## EXTRACT
----------------
# question with registering ND buck



## Watzekfarm (Aug 7, 2013)

This is my first registered goat and the paper's I got from the previous owners it looks like the buck has never been registered and he's 2 years old. The date of sale on his app is 4/2011 can I still turn this in to AGS to get him registered? Or do I need to contact the breeder or??? Still really new to all of this. Thanks for the help!


----------



## Gunsmith48 (Jan 27, 2013)

If the paperwork is in order you should be able to register him. Call the AGS to confirm that you have your paperwork in order tel830) 535-4247 AGS. They are easy to talk to & should be able to tell you whether you have the correct document. Hope this helps?


----------



## enchantedgoats (Jun 2, 2013)

is the name of the previous owner on the reg. application? you will need a bill of sale from the previous owner. you will have to trgister the goat to the previous owner and transfer to you at the same time. not a big deal and the the ags or adga will help you.


----------



## Gunsmith48 (Jan 27, 2013)

Also I would recommend that you dual register the buck with the ADGA American Dairy Goat Association tel828) 286-3801


----------



## Gunsmith48 (Jan 27, 2013)

Gunsmith48 said:


> Also I would recommend that you dual register the buck with the ADGA American Dairy Goat Association tel828) 286-3801


That's number is 828 268-3801 my cut & paste didn't work correctly


----------



## Watzekfarm (Aug 7, 2013)

The name on the paperwork is the breeder, the area of sold to is blank so I was going to fill it out with my info just unsure if they would still take it since the date of sale is from 2011 if that makes sense. I can take a picture of the paper work if that would help. Thank you for the phone number of the other registry I'll get right on that!


----------
----------------
## SOURCE DATA
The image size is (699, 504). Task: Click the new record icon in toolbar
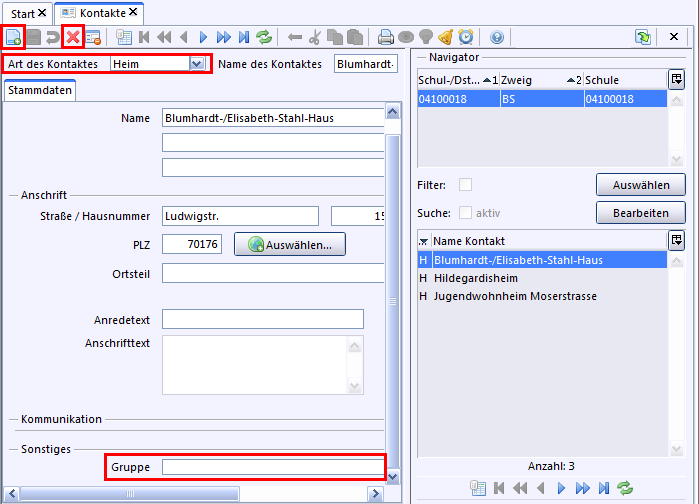[x=14, y=37]
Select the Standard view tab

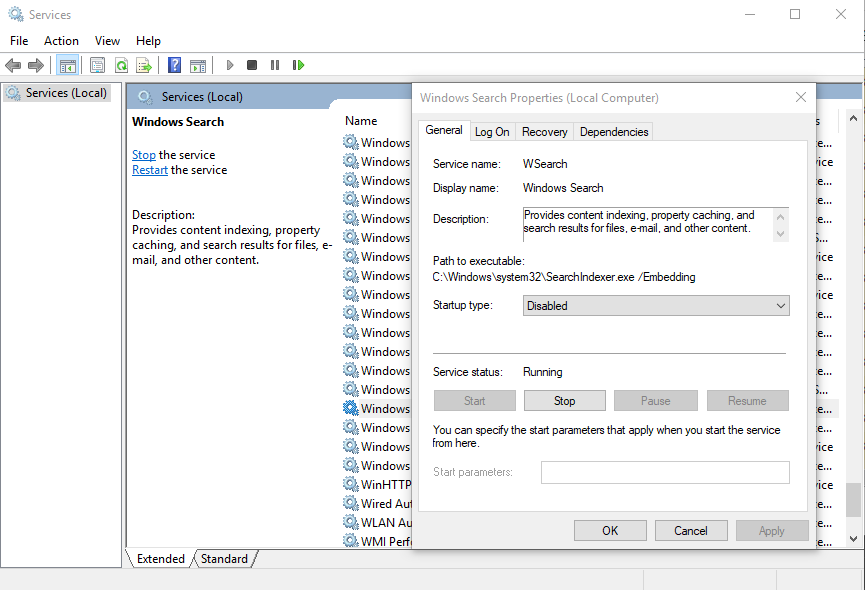click(x=224, y=559)
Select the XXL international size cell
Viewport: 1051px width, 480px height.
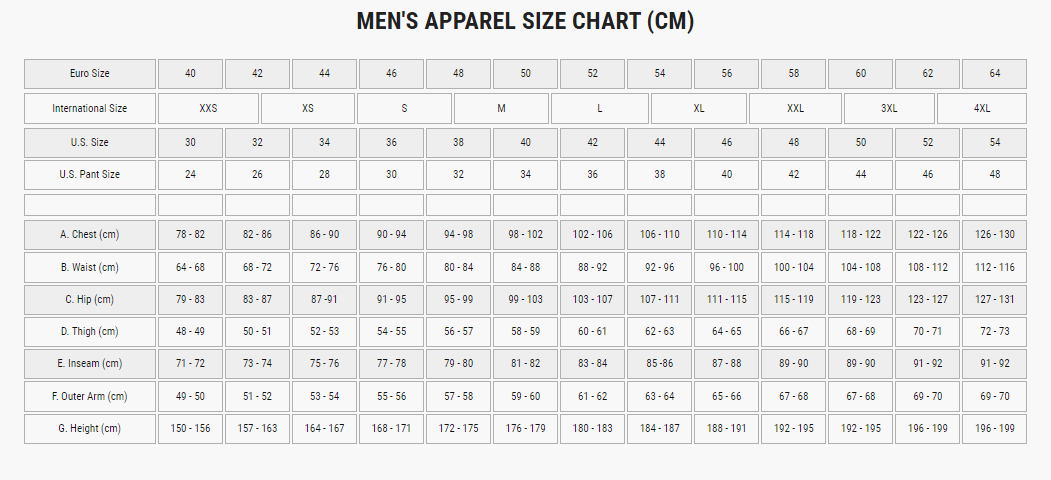tap(795, 108)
----------------
## CHALLENGES
**1.** Decide whether each statement below agrees with the goat registration thread. For each of (a), (b) and (c), answer yes or no and quote the words of the thread that settle it: (a) The buck is two years old. (b) The "sold to" area of the paperwork already holds the previous owner's name. (c) One reply recommends dual registering the buck with the ADGA.
**2.** Count the lines of the records that contain the string "Select", treating uppercase and lowercase as different. Reply with the number alone.

## EXERCISE RESULTS
**1.**
(a) Yes: "he's 2 years old"
(b) No: "the area of sold to is blank"
(c) Yes: "I would recommend that you dual register the buck with the ADGA"

**2.** 2